◆ **What is needed**: Repeat each entry in the listing word for word.

◆ **Given data**:
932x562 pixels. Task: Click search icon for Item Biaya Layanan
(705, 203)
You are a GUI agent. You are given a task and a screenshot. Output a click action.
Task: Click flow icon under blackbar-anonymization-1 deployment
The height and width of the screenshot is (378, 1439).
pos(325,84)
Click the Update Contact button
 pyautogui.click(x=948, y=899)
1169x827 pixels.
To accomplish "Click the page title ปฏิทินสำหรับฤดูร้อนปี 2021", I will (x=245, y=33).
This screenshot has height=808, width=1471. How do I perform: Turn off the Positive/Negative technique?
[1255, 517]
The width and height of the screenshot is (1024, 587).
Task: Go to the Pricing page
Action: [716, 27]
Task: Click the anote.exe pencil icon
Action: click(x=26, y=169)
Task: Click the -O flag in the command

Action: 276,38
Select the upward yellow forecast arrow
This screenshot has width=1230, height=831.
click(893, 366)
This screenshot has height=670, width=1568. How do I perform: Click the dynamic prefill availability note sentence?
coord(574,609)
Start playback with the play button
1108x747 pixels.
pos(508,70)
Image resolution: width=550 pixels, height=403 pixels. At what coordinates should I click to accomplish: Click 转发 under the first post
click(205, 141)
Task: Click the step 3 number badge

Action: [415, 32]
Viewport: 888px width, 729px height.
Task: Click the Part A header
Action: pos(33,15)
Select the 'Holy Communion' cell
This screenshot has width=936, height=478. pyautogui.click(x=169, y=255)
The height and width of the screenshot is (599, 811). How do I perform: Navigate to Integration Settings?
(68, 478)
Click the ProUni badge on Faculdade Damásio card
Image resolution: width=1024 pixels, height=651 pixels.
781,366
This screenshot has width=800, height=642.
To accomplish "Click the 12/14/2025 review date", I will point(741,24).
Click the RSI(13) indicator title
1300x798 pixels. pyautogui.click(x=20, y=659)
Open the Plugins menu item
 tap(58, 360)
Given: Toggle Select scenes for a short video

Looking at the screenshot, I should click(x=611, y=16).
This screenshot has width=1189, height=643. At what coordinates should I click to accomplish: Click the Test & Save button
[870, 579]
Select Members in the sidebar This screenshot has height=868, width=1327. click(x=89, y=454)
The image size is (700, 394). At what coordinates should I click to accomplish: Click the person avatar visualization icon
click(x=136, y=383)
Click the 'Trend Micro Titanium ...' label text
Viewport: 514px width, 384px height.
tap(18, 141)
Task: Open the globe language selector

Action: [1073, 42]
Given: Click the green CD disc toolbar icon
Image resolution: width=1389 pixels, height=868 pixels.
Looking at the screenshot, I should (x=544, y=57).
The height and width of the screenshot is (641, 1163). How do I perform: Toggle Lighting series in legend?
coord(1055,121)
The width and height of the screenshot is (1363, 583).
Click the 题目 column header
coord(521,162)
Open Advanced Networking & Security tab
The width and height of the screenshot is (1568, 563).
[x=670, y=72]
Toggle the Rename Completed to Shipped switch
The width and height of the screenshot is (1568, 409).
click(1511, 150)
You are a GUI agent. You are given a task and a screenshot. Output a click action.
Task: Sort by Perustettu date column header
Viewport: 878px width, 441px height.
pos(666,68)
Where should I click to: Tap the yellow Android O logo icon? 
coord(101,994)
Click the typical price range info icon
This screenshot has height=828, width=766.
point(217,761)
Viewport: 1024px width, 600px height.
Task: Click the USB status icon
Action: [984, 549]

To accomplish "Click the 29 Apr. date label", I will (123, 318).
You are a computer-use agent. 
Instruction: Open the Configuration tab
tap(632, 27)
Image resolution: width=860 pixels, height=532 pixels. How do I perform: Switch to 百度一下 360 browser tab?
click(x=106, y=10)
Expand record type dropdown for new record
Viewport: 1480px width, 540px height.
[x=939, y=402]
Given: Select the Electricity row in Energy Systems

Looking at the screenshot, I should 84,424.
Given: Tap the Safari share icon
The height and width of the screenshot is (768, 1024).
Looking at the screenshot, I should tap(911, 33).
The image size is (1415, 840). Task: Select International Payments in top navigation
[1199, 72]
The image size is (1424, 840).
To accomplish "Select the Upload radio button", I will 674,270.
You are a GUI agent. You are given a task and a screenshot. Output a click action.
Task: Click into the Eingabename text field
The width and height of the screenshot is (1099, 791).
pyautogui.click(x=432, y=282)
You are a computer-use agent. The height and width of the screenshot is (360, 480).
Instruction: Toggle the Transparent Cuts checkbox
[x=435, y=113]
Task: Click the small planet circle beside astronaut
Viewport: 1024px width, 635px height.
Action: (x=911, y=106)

◆ **Answer space**:
932x562 pixels. Task: Click search icon for Item Biaya Layanan
(705, 203)
You are a GUI agent. You are given a task and a screenshot. Output a click action.
Task: Click flow icon under blackbar-anonymization-1 deployment
The height and width of the screenshot is (378, 1439).
pos(325,84)
Click the Update Contact button
 pyautogui.click(x=948, y=899)
1169x827 pixels.
To accomplish "Click the page title ปฏิทินสำหรับฤดูร้อนปี 2021", I will (x=245, y=33).
This screenshot has height=808, width=1471. How do I perform: Turn off the Positive/Negative technique?
[1255, 517]
The width and height of the screenshot is (1024, 587).
Task: Go to the Pricing page
Action: [716, 27]
Task: Click the anote.exe pencil icon
Action: click(x=26, y=169)
Task: Click the -O flag in the command

Action: 276,38
Select the upward yellow forecast arrow
This screenshot has width=1230, height=831.
click(893, 366)
This screenshot has height=670, width=1568. How do I perform: Click the dynamic prefill availability note sentence?
coord(574,609)
Start playback with the play button
1108x747 pixels.
pos(508,70)
Image resolution: width=550 pixels, height=403 pixels. At what coordinates should I click to accomplish: Click 转发 under the first post
click(205, 141)
Task: Click the step 3 number badge

Action: [415, 32]
Viewport: 888px width, 729px height.
Task: Click the Part A header
Action: pos(33,15)
Select the 'Holy Communion' cell
This screenshot has width=936, height=478. pyautogui.click(x=169, y=255)
The height and width of the screenshot is (599, 811). How do I perform: Navigate to Integration Settings?
(68, 478)
Click the ProUni badge on Faculdade Damásio card
Image resolution: width=1024 pixels, height=651 pixels.
781,366
This screenshot has width=800, height=642.
To accomplish "Click the 12/14/2025 review date", I will point(741,24).
Click the RSI(13) indicator title
1300x798 pixels. pyautogui.click(x=20, y=659)
Open the Plugins menu item
 tap(58, 360)
Given: Toggle Select scenes for a short video

Looking at the screenshot, I should click(x=611, y=16).
This screenshot has width=1189, height=643. At what coordinates should I click to accomplish: Click the Test & Save button
[870, 579]
Select Members in the sidebar This screenshot has height=868, width=1327. click(x=89, y=454)
The image size is (700, 394). At what coordinates should I click to accomplish: Click the person avatar visualization icon
click(x=136, y=383)
Click the 'Trend Micro Titanium ...' label text
Viewport: 514px width, 384px height.
tap(18, 141)
Task: Open the globe language selector

Action: [1073, 42]
Given: Click the green CD disc toolbar icon
Image resolution: width=1389 pixels, height=868 pixels.
Looking at the screenshot, I should (x=544, y=57).
The height and width of the screenshot is (641, 1163). How do I perform: Toggle Lighting series in legend?
coord(1055,121)
The width and height of the screenshot is (1363, 583).
Click the 题目 column header
coord(521,162)
Open Advanced Networking & Security tab
The width and height of the screenshot is (1568, 563).
[x=670, y=72]
Toggle the Rename Completed to Shipped switch
The width and height of the screenshot is (1568, 409).
click(1511, 150)
You are a GUI agent. You are given a task and a screenshot. Output a click action.
Task: Sort by Perustettu date column header
Viewport: 878px width, 441px height.
pos(666,68)
Where should I click to: Tap the yellow Android O logo icon? 
coord(101,994)
Click the typical price range info icon
This screenshot has height=828, width=766.
point(217,761)
Viewport: 1024px width, 600px height.
Task: Click the USB status icon
Action: [984, 549]

To accomplish "Click the 29 Apr. date label", I will (123, 318).
You are a computer-use agent. 
Instruction: Open the Configuration tab
tap(632, 27)
Image resolution: width=860 pixels, height=532 pixels. How do I perform: Switch to 百度一下 360 browser tab?
click(x=106, y=10)
Expand record type dropdown for new record
Viewport: 1480px width, 540px height.
[x=939, y=402]
Given: Select the Electricity row in Energy Systems

Looking at the screenshot, I should 84,424.
Given: Tap the Safari share icon
The height and width of the screenshot is (768, 1024).
Looking at the screenshot, I should tap(911, 33).
The image size is (1415, 840). Task: Select International Payments in top navigation
[1199, 72]
The image size is (1424, 840).
To accomplish "Select the Upload radio button", I will 674,270.
You are a GUI agent. You are given a task and a screenshot. Output a click action.
Task: Click into the Eingabename text field
The width and height of the screenshot is (1099, 791).
pyautogui.click(x=432, y=282)
You are a computer-use agent. The height and width of the screenshot is (360, 480).
Instruction: Toggle the Transparent Cuts checkbox
[x=435, y=113]
Task: Click the small planet circle beside astronaut
Viewport: 1024px width, 635px height.
Action: (x=911, y=106)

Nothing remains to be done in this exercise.